Problem statement:
Of all the lines in the entries below, give again exactly those starting at the line containing "The height and width of the screenshot is (476, 744)." and ending at the line containing "This screenshot has height=360, width=639.", both ends included, and no others.
*** Extracted information ***
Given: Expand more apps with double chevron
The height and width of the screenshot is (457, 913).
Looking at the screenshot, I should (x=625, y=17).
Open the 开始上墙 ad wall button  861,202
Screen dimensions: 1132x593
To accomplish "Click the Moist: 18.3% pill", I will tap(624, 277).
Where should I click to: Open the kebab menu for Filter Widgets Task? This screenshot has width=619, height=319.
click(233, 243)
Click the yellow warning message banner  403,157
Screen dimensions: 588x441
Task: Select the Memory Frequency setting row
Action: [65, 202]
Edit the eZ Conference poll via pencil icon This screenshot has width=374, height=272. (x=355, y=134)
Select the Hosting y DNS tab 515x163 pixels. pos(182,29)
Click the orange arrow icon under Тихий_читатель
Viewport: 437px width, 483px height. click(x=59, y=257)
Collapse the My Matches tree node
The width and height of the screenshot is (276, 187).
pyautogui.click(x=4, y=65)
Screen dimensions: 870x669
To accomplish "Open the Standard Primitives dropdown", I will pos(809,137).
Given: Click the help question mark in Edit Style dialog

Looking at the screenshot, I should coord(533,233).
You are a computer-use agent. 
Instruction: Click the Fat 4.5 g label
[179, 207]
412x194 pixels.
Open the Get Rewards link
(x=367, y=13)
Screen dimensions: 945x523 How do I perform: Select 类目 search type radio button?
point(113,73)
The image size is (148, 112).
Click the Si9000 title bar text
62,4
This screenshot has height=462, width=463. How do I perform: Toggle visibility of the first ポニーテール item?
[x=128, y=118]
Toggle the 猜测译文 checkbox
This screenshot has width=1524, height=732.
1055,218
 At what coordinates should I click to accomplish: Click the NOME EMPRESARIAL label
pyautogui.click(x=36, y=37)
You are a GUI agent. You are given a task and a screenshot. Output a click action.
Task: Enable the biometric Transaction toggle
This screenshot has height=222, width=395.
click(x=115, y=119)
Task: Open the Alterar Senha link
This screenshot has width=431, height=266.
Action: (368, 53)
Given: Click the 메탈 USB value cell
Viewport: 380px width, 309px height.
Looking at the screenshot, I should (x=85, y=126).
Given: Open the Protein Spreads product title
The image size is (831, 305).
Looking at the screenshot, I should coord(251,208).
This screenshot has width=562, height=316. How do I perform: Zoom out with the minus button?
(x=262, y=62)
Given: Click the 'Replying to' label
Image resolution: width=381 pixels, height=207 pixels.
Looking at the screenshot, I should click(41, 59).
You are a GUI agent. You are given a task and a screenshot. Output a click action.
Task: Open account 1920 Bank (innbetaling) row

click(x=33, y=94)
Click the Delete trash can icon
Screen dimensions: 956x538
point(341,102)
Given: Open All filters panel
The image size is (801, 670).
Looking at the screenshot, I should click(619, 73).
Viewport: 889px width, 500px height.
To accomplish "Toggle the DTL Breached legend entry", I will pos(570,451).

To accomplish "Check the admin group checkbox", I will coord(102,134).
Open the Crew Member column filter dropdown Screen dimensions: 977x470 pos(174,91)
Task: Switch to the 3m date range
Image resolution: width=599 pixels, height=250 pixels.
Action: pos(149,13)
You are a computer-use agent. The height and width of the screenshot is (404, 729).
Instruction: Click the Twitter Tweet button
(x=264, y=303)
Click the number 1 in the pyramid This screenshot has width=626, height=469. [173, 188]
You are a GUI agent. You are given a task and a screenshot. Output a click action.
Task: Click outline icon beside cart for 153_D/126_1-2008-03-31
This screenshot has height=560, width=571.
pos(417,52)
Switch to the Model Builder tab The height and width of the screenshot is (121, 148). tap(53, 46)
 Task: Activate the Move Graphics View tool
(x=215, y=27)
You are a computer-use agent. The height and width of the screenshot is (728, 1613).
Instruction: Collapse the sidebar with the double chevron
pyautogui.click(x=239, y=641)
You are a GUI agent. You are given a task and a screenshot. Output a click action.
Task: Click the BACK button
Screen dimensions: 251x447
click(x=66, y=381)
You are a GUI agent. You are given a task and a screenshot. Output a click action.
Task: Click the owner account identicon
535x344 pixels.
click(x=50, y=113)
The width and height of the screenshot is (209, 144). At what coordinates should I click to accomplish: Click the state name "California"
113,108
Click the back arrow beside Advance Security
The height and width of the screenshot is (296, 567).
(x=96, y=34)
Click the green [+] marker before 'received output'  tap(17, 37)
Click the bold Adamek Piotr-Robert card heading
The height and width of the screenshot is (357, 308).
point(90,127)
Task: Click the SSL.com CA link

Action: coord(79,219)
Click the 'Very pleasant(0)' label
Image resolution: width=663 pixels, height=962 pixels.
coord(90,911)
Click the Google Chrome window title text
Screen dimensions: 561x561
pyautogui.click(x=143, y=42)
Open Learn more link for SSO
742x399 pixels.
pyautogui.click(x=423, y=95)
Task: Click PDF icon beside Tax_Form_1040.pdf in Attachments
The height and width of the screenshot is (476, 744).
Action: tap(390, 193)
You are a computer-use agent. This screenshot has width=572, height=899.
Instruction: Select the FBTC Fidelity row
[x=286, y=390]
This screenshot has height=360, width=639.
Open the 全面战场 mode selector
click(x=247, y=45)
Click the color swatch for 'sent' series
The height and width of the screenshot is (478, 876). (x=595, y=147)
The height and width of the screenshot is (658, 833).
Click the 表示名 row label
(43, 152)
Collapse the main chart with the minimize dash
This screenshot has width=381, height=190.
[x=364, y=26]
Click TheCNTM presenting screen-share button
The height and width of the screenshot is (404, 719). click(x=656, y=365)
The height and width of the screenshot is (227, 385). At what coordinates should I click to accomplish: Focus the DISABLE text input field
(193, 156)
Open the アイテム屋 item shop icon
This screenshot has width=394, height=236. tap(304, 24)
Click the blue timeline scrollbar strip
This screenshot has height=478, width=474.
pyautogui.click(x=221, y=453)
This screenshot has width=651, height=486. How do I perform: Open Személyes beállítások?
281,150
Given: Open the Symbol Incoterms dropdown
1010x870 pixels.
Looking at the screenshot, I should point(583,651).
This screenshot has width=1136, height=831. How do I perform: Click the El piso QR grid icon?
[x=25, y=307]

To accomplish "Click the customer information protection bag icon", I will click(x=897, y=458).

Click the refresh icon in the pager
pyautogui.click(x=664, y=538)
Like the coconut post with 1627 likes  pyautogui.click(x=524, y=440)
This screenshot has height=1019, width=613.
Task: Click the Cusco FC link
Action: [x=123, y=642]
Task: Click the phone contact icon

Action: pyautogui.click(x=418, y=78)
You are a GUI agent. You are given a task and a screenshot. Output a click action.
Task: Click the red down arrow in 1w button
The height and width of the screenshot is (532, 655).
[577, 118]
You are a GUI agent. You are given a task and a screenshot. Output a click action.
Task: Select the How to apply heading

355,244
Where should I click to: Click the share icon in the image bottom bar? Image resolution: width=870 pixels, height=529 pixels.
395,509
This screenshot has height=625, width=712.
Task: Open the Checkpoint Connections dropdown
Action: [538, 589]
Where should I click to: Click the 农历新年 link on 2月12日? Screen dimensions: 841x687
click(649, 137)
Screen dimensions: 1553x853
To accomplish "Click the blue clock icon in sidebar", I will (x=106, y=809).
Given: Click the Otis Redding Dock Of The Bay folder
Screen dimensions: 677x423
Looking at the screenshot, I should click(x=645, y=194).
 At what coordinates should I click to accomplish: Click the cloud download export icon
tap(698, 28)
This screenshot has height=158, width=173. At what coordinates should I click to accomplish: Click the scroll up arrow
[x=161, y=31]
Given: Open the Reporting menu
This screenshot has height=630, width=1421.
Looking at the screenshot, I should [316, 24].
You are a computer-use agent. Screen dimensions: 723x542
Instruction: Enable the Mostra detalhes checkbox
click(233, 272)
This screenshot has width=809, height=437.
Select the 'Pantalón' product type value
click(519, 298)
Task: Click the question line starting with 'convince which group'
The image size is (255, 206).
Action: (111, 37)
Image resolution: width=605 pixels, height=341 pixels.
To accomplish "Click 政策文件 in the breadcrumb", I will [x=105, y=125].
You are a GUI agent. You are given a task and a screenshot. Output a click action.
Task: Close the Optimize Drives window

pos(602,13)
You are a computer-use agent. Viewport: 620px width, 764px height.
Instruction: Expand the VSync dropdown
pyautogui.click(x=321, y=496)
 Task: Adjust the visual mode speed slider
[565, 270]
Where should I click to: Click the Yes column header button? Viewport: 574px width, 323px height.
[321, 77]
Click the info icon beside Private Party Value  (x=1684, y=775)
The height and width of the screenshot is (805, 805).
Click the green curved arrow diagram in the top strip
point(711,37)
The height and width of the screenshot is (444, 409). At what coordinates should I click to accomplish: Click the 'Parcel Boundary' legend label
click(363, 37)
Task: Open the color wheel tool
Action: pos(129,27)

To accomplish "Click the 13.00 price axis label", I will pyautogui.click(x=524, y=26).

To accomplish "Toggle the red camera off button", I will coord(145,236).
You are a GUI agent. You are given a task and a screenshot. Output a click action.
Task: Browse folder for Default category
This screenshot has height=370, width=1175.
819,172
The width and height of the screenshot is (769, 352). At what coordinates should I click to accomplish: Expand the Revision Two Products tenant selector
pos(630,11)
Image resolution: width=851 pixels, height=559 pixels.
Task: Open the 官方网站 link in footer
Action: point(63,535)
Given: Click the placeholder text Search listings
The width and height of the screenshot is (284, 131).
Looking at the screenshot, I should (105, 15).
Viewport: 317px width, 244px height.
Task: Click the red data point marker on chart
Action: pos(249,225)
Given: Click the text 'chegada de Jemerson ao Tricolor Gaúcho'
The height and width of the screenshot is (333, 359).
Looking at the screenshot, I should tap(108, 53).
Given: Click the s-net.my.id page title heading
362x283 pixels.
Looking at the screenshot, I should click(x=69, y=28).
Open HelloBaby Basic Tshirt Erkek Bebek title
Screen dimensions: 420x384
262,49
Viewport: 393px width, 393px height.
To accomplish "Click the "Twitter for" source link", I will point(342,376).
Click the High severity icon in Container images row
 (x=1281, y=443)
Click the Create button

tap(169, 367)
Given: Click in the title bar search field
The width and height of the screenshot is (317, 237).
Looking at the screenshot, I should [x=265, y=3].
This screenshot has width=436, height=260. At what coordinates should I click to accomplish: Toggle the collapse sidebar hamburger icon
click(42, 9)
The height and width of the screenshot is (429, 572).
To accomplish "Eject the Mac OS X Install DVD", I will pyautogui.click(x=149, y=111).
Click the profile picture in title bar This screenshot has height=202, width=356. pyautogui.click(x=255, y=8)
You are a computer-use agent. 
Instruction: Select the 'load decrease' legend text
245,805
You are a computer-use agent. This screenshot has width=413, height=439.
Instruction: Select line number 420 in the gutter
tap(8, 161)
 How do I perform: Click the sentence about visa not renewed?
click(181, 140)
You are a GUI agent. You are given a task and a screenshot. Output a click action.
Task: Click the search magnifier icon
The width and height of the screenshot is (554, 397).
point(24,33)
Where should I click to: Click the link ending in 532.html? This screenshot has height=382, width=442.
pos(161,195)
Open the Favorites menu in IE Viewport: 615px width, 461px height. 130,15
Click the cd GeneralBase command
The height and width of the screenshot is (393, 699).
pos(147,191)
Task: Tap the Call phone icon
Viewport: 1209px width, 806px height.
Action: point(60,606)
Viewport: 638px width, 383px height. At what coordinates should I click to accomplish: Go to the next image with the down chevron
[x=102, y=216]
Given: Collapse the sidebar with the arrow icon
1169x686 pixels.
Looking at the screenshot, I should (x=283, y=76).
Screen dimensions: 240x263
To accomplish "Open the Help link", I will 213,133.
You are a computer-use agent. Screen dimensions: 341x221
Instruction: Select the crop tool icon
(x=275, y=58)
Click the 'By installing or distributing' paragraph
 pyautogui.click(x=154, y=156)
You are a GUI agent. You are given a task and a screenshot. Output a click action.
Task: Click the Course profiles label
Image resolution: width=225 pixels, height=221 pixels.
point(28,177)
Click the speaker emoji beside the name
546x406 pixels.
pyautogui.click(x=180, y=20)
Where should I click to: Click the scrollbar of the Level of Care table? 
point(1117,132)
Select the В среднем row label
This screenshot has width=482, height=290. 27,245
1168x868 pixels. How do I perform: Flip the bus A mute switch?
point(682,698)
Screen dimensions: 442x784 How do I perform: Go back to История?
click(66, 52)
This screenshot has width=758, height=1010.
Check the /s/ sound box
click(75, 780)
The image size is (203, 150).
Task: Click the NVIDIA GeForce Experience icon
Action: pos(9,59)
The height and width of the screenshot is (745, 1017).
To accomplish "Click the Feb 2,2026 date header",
*** End of Extracted information ***
Expected answer:
The height and width of the screenshot is (476, 744).
Action: tap(390, 193)
You are a computer-use agent. This screenshot has width=572, height=899.
Instruction: Select the FBTC Fidelity row
[x=286, y=390]
This screenshot has height=360, width=639.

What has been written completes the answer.